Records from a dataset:
* * *

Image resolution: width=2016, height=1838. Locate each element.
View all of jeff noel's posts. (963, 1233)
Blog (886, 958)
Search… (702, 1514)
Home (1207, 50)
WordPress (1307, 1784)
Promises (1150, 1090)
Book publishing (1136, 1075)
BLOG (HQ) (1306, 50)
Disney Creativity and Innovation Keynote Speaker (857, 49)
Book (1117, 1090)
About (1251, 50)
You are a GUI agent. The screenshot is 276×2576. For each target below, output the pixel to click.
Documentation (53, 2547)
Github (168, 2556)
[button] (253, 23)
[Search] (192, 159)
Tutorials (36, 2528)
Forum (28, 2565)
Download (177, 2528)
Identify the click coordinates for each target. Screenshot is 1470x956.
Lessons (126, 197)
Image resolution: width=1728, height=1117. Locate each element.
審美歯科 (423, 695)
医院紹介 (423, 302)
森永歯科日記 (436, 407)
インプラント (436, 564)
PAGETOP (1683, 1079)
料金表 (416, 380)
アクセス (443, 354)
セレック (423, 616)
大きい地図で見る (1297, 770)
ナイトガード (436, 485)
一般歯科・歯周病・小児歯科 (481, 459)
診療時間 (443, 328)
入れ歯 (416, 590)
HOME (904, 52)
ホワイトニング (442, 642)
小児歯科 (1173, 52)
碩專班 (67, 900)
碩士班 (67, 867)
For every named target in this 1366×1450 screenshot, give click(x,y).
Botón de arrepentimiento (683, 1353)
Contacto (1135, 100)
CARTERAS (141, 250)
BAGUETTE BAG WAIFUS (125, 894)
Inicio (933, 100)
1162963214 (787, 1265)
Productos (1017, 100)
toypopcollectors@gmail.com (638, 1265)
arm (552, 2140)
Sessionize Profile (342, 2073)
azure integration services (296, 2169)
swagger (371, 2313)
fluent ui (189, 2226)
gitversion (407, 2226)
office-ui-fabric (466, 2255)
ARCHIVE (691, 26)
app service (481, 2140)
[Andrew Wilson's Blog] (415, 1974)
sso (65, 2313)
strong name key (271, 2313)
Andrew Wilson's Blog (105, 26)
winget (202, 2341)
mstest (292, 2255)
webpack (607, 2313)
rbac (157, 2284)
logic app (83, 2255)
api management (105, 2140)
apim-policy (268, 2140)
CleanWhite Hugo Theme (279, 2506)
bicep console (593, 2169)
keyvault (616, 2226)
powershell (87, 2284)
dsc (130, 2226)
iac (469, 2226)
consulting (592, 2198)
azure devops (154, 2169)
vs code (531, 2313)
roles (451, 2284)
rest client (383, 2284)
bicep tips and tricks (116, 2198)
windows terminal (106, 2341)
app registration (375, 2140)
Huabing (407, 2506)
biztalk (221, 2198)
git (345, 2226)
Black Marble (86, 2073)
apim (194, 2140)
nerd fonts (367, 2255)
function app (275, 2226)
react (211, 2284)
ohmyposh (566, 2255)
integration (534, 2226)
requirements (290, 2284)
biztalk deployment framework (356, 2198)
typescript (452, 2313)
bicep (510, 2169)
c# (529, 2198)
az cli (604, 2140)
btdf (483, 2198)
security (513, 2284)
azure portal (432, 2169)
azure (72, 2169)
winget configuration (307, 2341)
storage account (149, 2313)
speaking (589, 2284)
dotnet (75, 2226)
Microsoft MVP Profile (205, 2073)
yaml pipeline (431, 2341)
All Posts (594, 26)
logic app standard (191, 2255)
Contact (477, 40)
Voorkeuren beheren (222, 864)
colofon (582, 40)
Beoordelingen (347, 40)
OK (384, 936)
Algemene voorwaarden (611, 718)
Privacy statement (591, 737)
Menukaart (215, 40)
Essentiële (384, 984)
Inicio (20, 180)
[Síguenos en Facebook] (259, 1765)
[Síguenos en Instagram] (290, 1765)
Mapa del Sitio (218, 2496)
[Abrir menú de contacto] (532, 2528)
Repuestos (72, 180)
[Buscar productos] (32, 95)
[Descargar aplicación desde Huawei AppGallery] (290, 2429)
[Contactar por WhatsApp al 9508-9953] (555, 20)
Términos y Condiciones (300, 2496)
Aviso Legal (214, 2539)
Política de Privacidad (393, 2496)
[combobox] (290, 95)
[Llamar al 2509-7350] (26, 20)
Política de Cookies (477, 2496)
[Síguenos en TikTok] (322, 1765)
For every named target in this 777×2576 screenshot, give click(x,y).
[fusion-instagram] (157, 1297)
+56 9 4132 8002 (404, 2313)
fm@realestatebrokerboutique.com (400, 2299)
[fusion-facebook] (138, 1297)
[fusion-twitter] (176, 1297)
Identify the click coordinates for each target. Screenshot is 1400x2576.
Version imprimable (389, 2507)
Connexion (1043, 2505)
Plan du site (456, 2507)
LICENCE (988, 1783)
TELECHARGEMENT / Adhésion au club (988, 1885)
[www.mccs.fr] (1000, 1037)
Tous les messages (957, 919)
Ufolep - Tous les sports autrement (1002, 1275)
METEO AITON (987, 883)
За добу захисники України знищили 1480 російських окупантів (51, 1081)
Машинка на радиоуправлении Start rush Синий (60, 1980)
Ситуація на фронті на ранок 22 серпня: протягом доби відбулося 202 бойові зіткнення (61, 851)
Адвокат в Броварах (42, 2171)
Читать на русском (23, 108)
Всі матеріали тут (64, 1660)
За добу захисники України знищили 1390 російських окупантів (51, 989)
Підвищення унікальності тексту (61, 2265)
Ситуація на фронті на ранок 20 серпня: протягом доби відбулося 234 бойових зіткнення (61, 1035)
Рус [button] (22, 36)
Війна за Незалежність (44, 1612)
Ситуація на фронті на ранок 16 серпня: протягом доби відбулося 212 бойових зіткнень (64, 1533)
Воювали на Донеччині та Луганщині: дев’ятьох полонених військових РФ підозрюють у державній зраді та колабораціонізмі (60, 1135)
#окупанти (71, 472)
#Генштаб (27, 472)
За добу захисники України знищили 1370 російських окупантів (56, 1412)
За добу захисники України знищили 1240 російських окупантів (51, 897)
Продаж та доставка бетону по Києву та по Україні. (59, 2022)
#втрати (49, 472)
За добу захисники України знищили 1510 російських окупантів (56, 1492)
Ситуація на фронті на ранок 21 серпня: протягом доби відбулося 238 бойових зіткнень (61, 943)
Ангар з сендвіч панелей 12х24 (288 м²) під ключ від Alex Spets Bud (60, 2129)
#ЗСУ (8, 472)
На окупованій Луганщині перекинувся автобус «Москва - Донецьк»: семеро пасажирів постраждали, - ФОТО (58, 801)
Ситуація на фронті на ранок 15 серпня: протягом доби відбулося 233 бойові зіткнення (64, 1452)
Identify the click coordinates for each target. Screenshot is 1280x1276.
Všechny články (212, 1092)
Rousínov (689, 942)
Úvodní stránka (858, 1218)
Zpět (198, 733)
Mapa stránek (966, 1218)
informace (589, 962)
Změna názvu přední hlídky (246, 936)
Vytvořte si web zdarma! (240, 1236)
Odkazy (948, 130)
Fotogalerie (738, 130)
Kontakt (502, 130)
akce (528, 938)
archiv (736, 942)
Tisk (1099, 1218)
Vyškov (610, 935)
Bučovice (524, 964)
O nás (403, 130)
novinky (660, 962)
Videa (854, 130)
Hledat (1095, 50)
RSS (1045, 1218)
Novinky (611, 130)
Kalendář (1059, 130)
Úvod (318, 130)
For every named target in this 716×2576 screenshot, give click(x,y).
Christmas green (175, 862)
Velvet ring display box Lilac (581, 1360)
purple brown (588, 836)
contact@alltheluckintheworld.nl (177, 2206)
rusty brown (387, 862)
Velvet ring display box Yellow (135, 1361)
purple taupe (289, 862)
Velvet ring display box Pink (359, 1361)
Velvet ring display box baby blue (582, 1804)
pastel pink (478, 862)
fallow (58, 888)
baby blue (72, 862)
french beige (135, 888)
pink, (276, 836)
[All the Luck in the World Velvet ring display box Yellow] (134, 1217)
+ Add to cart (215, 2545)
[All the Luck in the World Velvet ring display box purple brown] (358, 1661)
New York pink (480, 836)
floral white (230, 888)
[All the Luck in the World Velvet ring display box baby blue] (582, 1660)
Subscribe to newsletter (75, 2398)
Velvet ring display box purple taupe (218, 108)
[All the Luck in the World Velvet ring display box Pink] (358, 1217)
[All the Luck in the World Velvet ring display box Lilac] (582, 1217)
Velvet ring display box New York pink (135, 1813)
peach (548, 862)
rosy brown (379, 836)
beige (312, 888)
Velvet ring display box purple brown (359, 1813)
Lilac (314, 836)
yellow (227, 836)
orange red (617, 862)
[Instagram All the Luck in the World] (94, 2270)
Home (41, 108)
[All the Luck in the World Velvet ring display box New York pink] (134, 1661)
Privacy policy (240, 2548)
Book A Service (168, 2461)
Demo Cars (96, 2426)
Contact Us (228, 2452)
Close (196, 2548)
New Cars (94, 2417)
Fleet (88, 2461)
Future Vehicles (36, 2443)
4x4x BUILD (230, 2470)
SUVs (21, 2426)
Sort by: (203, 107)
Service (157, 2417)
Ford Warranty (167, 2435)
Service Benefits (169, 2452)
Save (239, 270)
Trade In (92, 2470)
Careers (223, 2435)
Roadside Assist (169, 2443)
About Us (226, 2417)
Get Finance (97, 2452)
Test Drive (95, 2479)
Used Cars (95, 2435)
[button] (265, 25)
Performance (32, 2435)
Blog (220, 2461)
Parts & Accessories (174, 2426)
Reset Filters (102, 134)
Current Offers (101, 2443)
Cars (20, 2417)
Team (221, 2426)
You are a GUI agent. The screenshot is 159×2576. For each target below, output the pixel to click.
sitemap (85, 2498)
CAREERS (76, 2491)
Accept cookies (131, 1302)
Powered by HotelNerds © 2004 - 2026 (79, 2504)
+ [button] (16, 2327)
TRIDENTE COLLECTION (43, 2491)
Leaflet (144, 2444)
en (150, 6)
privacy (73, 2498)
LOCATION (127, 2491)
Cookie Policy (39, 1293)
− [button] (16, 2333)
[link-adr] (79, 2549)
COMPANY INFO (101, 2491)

* * *

WHAT IS NEEDED: What is needed is a word-for-word copy of the records above, from the first line through the line that contains "BLOG (HQ) (1306, 50)".

RESPONSE AREA:
Image resolution: width=2016, height=1838. Locate each element.
View all of jeff noel's posts. (963, 1233)
Blog (886, 958)
Search… (702, 1514)
Home (1207, 50)
WordPress (1307, 1784)
Promises (1150, 1090)
Book publishing (1136, 1075)
BLOG (HQ) (1306, 50)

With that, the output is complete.